From mboxrd@z Thu Jan  1 00:00:00 1970
Return-Path: <owner-linux-mm@kvack.org>
Date: Thu, 20 Dec 2018 10:07:53 +0100
From: Jan Kara <jack@suse.cz>
To: Dave Chinner <david@fromorbit.com>
Cc: Jan Kara <jack@suse.cz>, Jason Gunthorpe <jgg@ziepe.ca>,
	Jerome Glisse <jglisse@redhat.com>,
	John Hubbard <jhubbard@nvidia.com>,
	Matthew Wilcox <willy@infradead.org>,
	Dan Williams <dan.j.williams@intel.com>,
	John Hubbard <john.hubbard@gmail.com>,
	Andrew Morton <akpm@linux-foundation.org>,
	Linux MM <linux-mm@kvack.org>, tom@talpey.com,
	Al Viro <viro@zeniv.linux.org.uk>, benve@cisco.com,
	Christoph Hellwig <hch@infradead.org>,
	Christopher Lameter <cl@linux.com>,
	"Dalessandro, Dennis" <dennis.dalessandro@intel.com>,
	Doug Ledford <dledford@redhat.com>,
	Michal Hocko <mhocko@kernel.org>, mike.marciniszyn@intel.com,
	rcampbell@nvidia.com,
	Linux Kernel Mailing List <linux-kernel@vger.kernel.org>,
	linux-fsdevel <linux-fsdevel@vger.kernel.org>
Subject: Re: [PATCH 1/2] mm: introduce put_user_page*(), placeholder versions
Message-ID: <20181220090753.GB27845@quack2.suse.cz>
References: <20181212150319.GA3432@redhat.com>
 <20181212214641.GB29416@dastard>
 <20181214154321.GF8896@quack2.suse.cz>
 <20181216215819.GC10644@dastard>
 <20181218103306.GC18032@quack2.suse.cz>
 <20181218234254.GC31274@dastard>
 <20181219030329.GI21992@ziepe.ca>
 <20181219102825.GN6311@dastard>
 <20181219113540.GC18345@quack2.suse.cz>
 <20181219223312.GP6311@dastard>
MIME-Version: 1.0
Content-Type: text/plain; charset=us-ascii
Content-Disposition: inline
In-Reply-To: <20181219223312.GP6311@dastard>
Sender: owner-linux-mm@kvack.org
List-ID: <linux-fsdevel.vger.kernel.org>

On Thu 20-12-18 09:33:12, Dave Chinner wrote:
> On Wed, Dec 19, 2018 at 12:35:40PM +0100, Jan Kara wrote:
> > On Wed 19-12-18 21:28:25, Dave Chinner wrote:
> > > On Tue, Dec 18, 2018 at 08:03:29PM -0700, Jason Gunthorpe wrote:
> > > > On Wed, Dec 19, 2018 at 10:42:54AM +1100, Dave Chinner wrote:
> > > > 
> > > > > Essentially, what we are talking about is how to handle broken
> > > > > hardware. I say we should just brun it with napalm and thermite
> > > > > (i.e. taint the kernel with "unsupportable hardware") and force
> > > > > wait_for_stable_page() to trigger when there are GUP mappings if
> > > > > the underlying storage doesn't already require it.

Given entries

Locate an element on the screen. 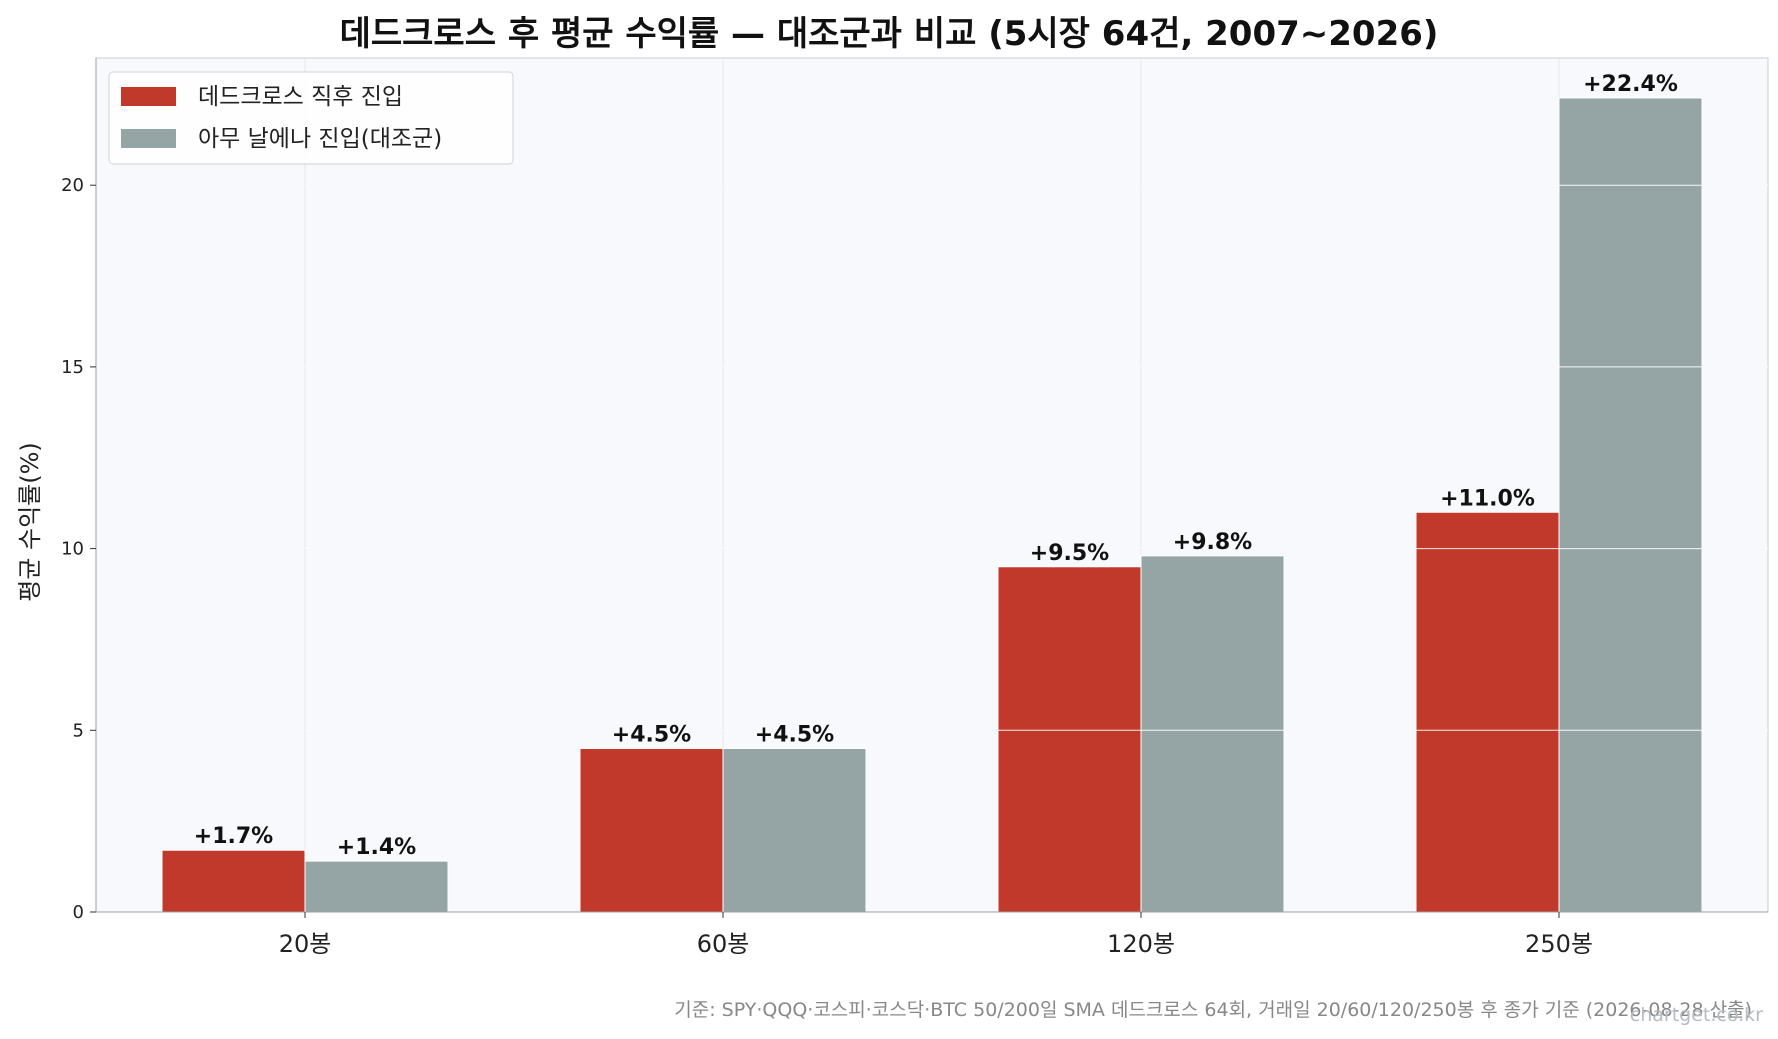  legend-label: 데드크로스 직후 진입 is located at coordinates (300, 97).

...

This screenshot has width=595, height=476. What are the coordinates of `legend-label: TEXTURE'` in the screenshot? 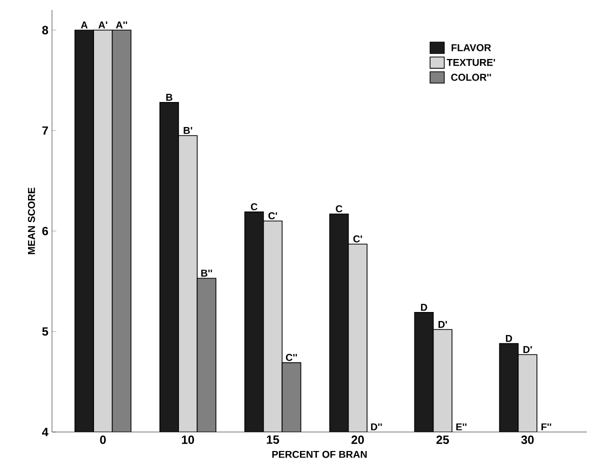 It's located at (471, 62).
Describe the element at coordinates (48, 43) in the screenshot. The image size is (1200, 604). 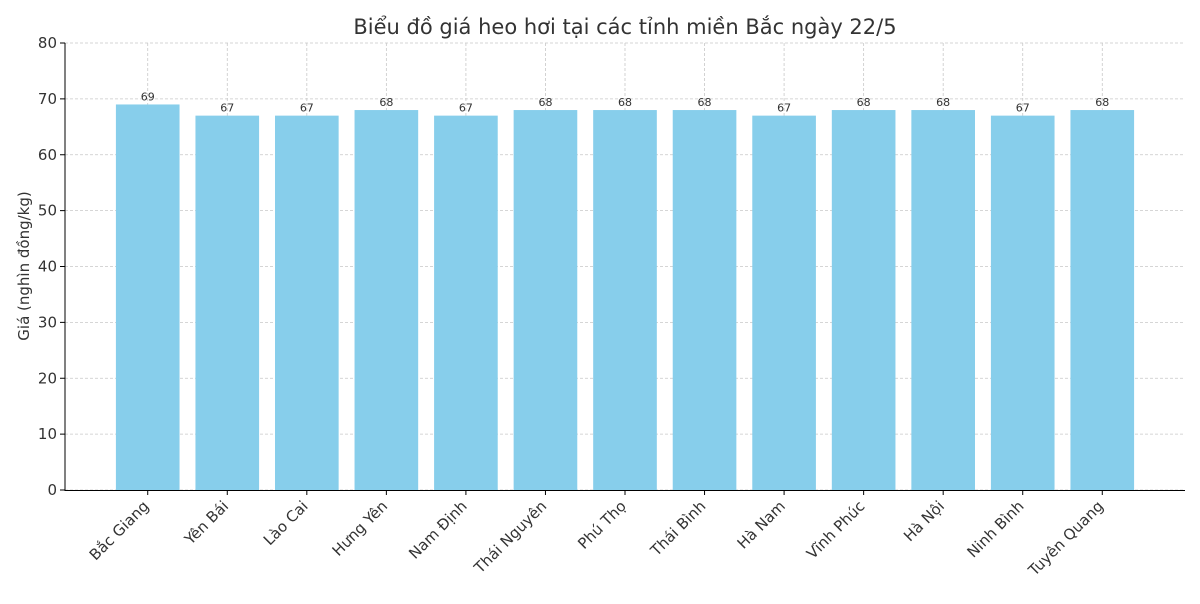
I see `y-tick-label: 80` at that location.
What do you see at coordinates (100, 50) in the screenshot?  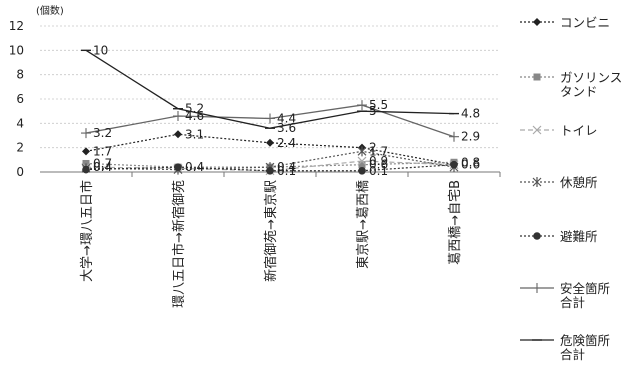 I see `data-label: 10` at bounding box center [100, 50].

Tasks to perform
- 1) Answer these about the mailing list message:
(a) Who is the message from, according to its From line?
(b) What does the Subject line say the patch introduces?
(c) With what label does Dave Chinner propose to taint the kernel?
- 2) Write a continuation of the kernel mailing list message on put_user_page*(), starting after its last quoted line.
The rows have nothing to do with the mailing list message.

Responses
- 1)
(a) Jan Kara <jack@suse.cz>
(b) put_user_page*(), placeholder versions
(c) "unsupportable hardware"

- 2)
> > > > 
> > > > If you want to ban O_DIRECT/etc from writing to file backed pages,
> > > > then just do it.
> > > 
> > > O_DIRECT IO *isn't the problem*.
> > 
> > That is not true. O_DIRECT IO is a problem. In some aspects it is easier
> > than the problem with RDMA but currently O_DIRECT IO can crash your machine
> > or corrupt data the same way RDMA can.
> 
> It's not O_DIRECT - it's a ""transient page pin". Yes, there are
> problems with that right now, but as we've discussed the issues can
> be avoided by:
> 
> 	a) stable pages always blocking in ->page_mkwrite;
> 	b) blocking in write_cache_pages() on an elevated map count
> 	when WB_SYNC_ALL is set; and
> 	c) blocking in truncate_pagecache() on an elevated map
> 	count.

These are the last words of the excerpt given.